The top of the highest and most distant hills that you have not yet seen, the end point of this mystery is still missing. Keep walking and return to God. And after a thousand years, I went up to the holy mountain and again spoke to God, saying: - My God, my goal and my length, I am your yesterday and you are my tomorrow, I am your root on earth, and you are my flower in heaven, and together we grow before the face of the sun.
Then God leaned over me and whispered sweet words into my ears, and like the sea that surrounds a stream that flows into it, it engulfed me. And when I went down to the valleys and the plains, God was there too. That is, a thousand years later, raising his consciousness to the maximum, He already reaches those hills that are no longer covered in fog, now he sees.
I mean, in the beginning God was there and I was here, and I was afraid of him. In a second moment God was there and I was here, and I was grateful. In a third moment, God was there and he was here and I recognized him in me.
And in that fourth moment there is neither there nor here, God and I are one. He is with me in everything. I am God's episode in time and space.
When I go down the plains there is also God, simply because my voice is the voice of God, my will is the will of God. Through my unity, act on the world. My desires are nothing more than the divine will, my thought, my presence in the world it is simply a channel through which the one manifests itself at a crossroads of space and time.
And where I am, there is God, because there is no more separation, all separation has been overcome. And it no longer exists there or here. God and I are one.
And this is the ultimate process, which is the conquest of unity. The ultimate process that all searches, East and West, medieval mysticism, the mystique of the remotest Indian schools, the mystique of the Zen schools, from the four corners of the world, seek this fusion, in such a way that man realizes that he and God have always been one. And that when I remove all the mists of ignorance, all the mists of separateness, who acts through him is God, and God is where he is.
This is a wonderful poetic vision that shows the extinction of differentiation. The moment we conquered the light. Gibran manages to convey through a poem, a poetic suggestion, one of humanity's most timeless and complex quests, the moment when the separateness will be definitively overcome.

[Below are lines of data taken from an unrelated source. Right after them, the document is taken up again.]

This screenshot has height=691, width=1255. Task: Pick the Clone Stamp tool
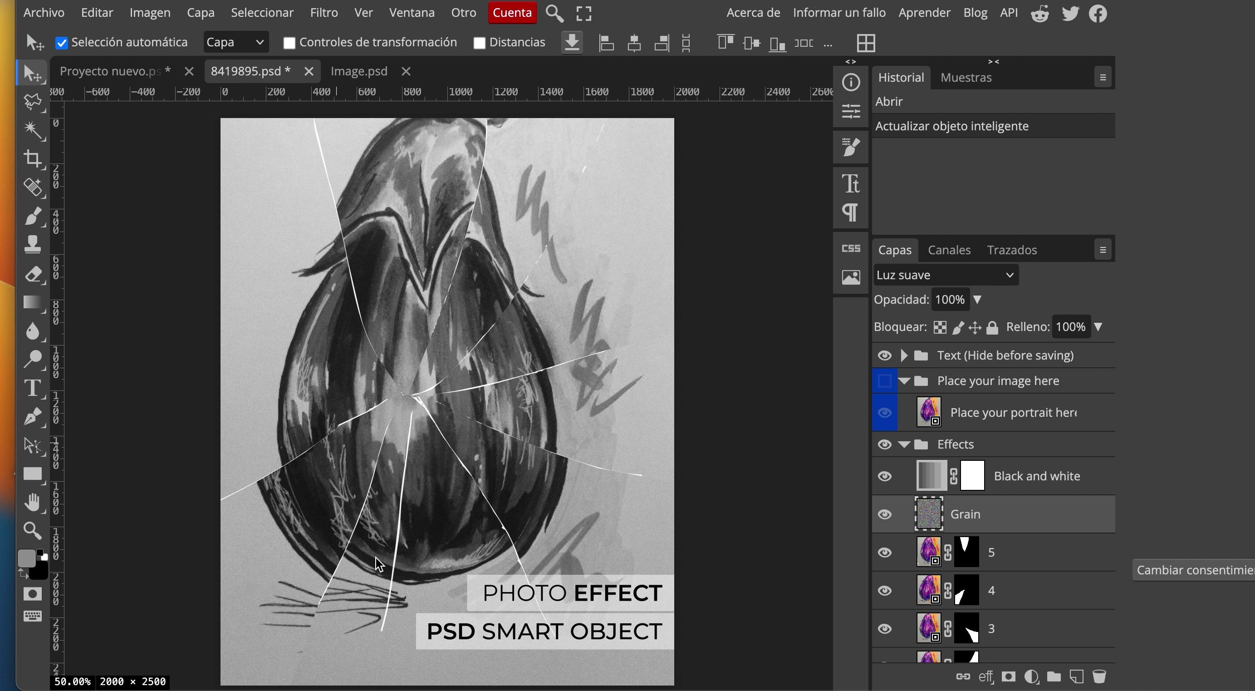[33, 244]
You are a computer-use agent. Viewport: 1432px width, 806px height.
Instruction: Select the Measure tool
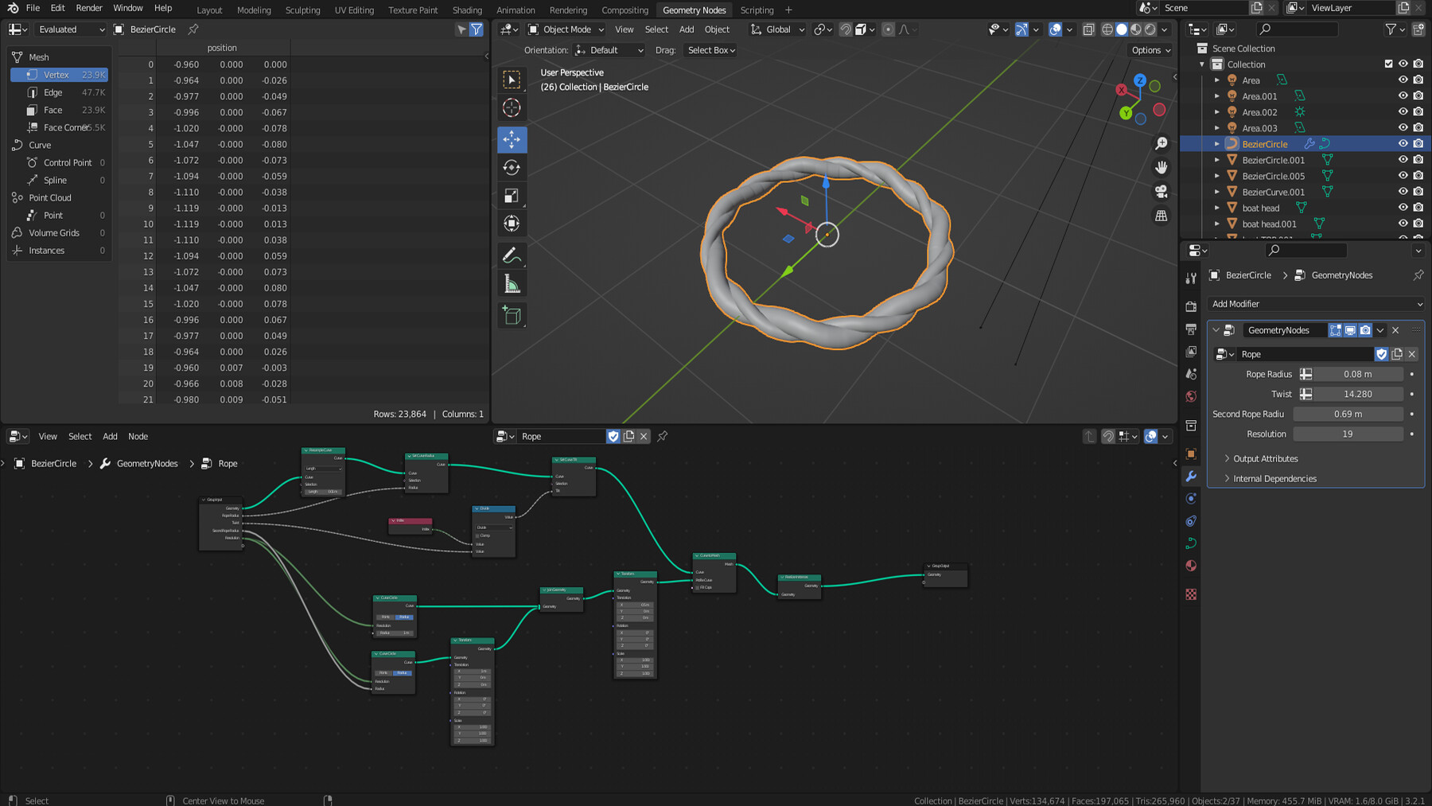[x=512, y=282]
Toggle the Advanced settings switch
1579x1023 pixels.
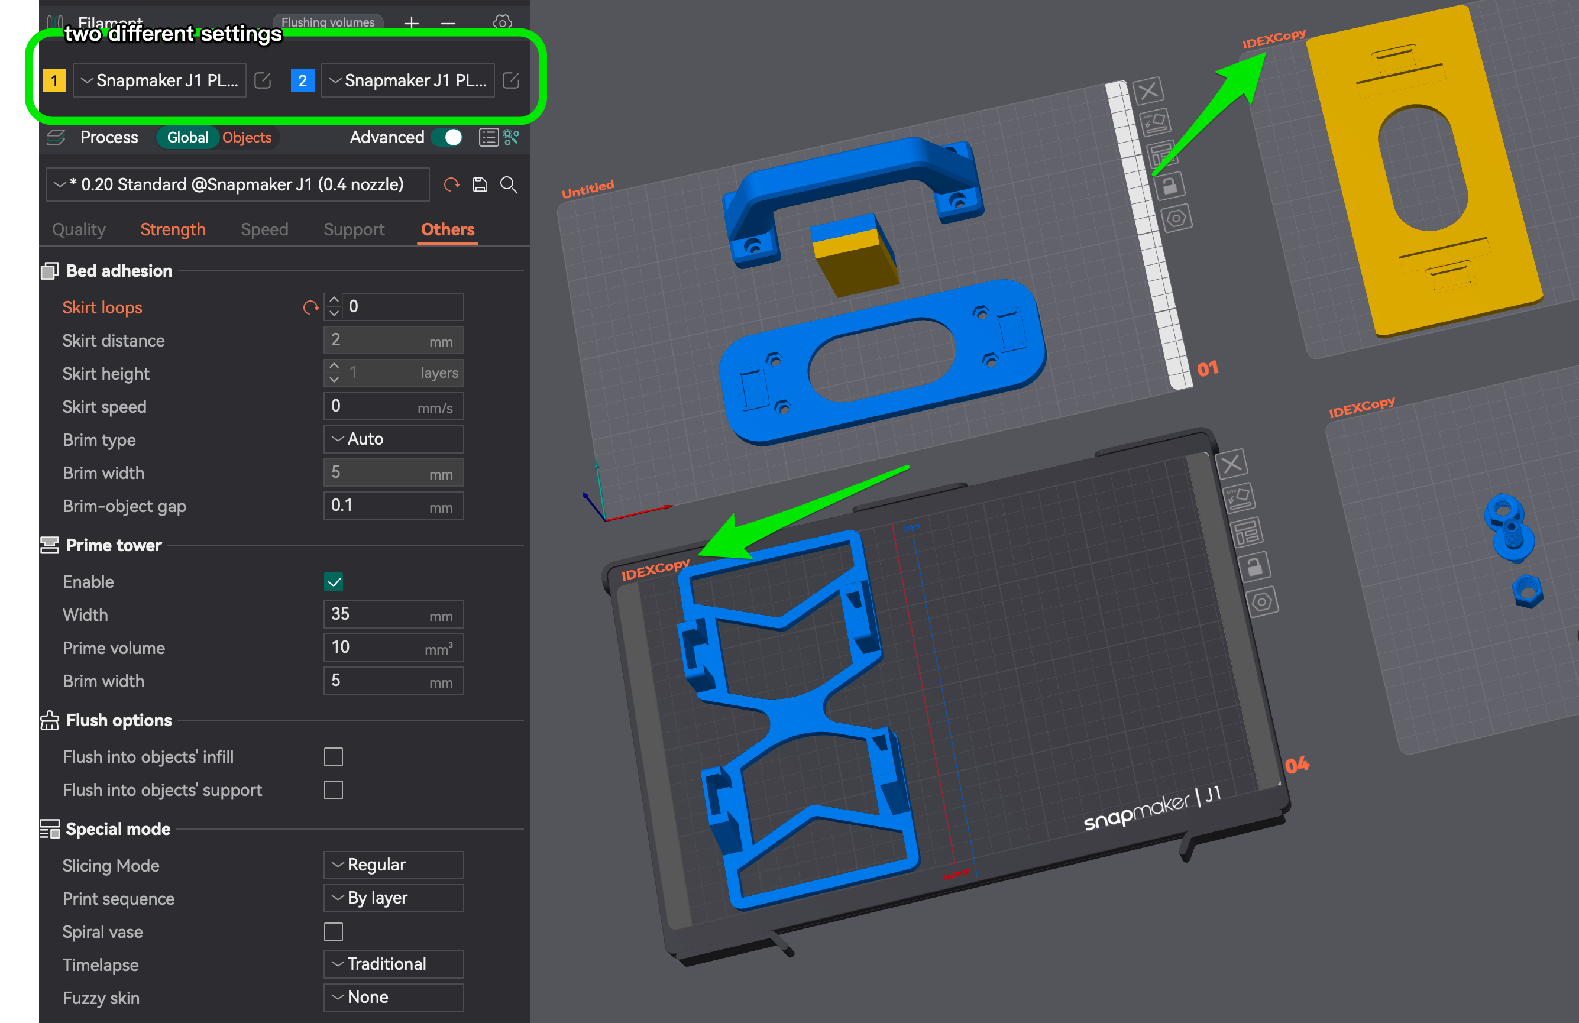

Marguerite Poreti, who writes a wonderful book, The Mirror of Simple and Annihilated Souls, that is the moment when the separated souls are annihilated, the separateness is annihilated. And here we are one. And wherever I am, be it in the highest peaks, in the plains, in the mountains, in the valleys, where I am, there is God because God and I are one.
It no longer exists there or here. So it's a wonderful piece. which demonstrates the level of this great poet that was Kallil Gibran.
It is worth an excellent reflection. I bring it to you so you know a little more. Why do I admire Gibran so much?
Why does a philosopher admire Gibran so much? Because his spirit of combining the beauty of the form with a high philosophical content is rare in history. Many times one knows how to shine the form, make it very perfect, very sonorous, but there is not much to say.
It often has wonderful content, but the form is sometimes a bit crude. It unites wonderful content with perfect form, so what it puts on is timeless. Hence our gratitude to this special being who gave us such beautiful things.